The Mallorca 312 is a 312km mass-start sportive in late April with around 5,000m of climbing. The defining feature isn't the distance — it's the front-loaded profile. The first 130km contains every serious climb, including Sa Calobra (9.5km at 7%) at km 80. The closing 180km is flat-to-rolling and pack-dominated. Riders who treat the climbs as 'the hard part' and the flats as 'the recovery' have it backwards.
Climbing pacing. Target 60-65% of FTP for the opening climbing block. Sa Calobra at km 80 is where every ego mistake gets paid for. Cap power at 75% of FTP on Sa Calobra — if your FTP is 280W, that's 210W on the bottom slopes climbing to no more than 220W on the steeper middle section. The temptation to ride it 'at sportive pace' is the single biggest reason 312 riders blow up between km 150 and km 220.
The flat closing 180km is a different sport. Once you crest the final categorised climb, switch to tempo (76-87% FTP) inside groups, draft economy becomes the single biggest determinant of finishing time. A 4-rider rotating paceline at sportive tempo can save 40-60W per rider — that's the difference between a 12-hour and a 14-hour finish. Stay calm in the wind, take short turns, eat on every flat stretch.
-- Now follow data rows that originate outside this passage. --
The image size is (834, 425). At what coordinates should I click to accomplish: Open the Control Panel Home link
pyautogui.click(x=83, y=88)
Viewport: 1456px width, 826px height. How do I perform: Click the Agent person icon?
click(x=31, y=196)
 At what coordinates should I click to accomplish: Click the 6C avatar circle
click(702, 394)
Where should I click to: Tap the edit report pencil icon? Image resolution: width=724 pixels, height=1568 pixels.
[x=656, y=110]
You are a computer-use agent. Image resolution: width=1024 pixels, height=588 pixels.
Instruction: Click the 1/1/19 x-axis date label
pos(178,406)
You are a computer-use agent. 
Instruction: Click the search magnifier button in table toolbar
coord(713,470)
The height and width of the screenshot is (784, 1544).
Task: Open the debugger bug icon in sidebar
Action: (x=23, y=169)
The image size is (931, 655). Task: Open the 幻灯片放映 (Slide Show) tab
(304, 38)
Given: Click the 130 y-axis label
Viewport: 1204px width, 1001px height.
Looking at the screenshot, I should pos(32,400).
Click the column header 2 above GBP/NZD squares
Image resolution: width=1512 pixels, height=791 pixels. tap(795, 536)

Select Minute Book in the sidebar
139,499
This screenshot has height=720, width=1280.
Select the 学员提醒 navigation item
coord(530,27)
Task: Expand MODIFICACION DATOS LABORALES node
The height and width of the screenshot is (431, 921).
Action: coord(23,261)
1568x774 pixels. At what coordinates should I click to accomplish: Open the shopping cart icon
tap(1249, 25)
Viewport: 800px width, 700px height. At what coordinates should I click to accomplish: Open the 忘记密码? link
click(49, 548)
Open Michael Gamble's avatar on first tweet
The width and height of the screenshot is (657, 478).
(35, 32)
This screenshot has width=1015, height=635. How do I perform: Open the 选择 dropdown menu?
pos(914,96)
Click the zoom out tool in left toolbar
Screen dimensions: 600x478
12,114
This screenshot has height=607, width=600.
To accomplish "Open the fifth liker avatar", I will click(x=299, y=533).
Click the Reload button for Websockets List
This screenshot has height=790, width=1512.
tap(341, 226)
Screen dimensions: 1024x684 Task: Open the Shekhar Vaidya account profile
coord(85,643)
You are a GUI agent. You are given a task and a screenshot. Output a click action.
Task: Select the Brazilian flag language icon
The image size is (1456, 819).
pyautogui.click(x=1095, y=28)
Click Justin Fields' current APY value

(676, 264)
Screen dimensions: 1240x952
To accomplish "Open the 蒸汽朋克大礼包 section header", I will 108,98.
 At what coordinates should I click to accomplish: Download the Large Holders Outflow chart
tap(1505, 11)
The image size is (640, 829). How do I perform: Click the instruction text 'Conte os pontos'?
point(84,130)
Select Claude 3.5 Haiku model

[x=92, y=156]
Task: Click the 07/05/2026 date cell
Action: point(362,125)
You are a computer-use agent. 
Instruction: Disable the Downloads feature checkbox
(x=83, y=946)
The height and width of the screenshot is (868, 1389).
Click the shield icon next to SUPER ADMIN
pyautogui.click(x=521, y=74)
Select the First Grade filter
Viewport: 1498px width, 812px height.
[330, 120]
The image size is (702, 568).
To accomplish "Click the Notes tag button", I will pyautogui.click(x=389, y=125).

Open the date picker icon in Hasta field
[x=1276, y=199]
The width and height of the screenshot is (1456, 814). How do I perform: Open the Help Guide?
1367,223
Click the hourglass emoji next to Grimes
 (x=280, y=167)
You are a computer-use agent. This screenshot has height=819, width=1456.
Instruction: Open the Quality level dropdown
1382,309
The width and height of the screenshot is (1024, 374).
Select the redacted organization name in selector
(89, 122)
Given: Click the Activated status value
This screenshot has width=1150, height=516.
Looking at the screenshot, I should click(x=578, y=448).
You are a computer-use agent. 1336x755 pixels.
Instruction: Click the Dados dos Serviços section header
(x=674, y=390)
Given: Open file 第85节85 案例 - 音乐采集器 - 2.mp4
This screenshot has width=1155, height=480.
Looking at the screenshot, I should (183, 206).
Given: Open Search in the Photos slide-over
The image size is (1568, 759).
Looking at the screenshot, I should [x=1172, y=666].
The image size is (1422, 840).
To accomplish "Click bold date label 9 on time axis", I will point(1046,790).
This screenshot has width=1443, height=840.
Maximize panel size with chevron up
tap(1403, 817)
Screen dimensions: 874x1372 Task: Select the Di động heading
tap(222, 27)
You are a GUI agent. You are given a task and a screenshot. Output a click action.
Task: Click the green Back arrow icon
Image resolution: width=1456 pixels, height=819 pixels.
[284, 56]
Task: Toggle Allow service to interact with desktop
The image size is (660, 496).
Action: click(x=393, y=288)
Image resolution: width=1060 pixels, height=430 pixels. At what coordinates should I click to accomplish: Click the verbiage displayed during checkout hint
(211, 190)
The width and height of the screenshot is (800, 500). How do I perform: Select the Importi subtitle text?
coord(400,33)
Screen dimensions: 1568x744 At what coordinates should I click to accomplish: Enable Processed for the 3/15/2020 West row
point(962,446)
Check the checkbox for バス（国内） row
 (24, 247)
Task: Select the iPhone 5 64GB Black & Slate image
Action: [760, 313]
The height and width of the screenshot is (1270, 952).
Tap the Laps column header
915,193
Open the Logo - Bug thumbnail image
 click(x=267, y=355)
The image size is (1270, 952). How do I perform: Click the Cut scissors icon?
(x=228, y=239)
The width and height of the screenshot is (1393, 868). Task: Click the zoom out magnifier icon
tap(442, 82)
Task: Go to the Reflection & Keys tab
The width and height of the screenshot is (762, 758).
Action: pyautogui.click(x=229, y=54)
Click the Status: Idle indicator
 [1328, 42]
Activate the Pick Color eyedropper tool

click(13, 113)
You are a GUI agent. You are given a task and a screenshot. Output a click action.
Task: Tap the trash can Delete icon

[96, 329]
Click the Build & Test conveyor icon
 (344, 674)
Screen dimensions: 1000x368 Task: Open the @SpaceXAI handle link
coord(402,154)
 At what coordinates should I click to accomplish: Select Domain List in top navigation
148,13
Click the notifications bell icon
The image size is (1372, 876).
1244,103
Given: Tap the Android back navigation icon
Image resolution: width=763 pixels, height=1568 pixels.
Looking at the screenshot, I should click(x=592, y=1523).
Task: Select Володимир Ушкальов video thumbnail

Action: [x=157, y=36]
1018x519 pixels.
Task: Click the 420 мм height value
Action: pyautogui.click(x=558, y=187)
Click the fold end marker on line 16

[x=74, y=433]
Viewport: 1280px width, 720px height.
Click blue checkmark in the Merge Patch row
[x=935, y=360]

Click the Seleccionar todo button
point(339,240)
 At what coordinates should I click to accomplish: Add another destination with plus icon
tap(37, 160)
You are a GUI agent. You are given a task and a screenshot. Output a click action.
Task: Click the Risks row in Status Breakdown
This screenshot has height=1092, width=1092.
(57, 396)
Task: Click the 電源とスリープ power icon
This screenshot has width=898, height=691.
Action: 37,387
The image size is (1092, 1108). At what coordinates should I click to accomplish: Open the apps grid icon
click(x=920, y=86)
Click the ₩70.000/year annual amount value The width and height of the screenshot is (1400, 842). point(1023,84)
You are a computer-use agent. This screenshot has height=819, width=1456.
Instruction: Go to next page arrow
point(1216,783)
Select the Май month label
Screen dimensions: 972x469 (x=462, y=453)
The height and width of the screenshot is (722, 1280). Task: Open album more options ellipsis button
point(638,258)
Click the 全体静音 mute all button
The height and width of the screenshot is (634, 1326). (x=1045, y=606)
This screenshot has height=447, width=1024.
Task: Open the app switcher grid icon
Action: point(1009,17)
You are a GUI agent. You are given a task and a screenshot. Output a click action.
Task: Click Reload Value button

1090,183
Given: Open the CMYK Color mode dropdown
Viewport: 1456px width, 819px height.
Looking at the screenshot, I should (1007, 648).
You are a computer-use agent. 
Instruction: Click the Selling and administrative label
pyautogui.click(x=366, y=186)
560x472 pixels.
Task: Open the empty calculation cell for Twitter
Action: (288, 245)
Fuelling on a 12-hour event. Dr David Dunne's discussions of modern World Tour fuelling on the Roadman Cycling Podcast point to 90-120g of carbs per hour as the new amateur baseline for ultra-distance events, with 700-900ml of fluid and 700-1000mg of sodium each hour in Mallorca's late-April heat. That's roughly 1100-1400g of carbs across the day — most amateurs eat half that and bonk somewhere in the closing 80km. Use the fuelling calculator and gut-train every long ride beforehand.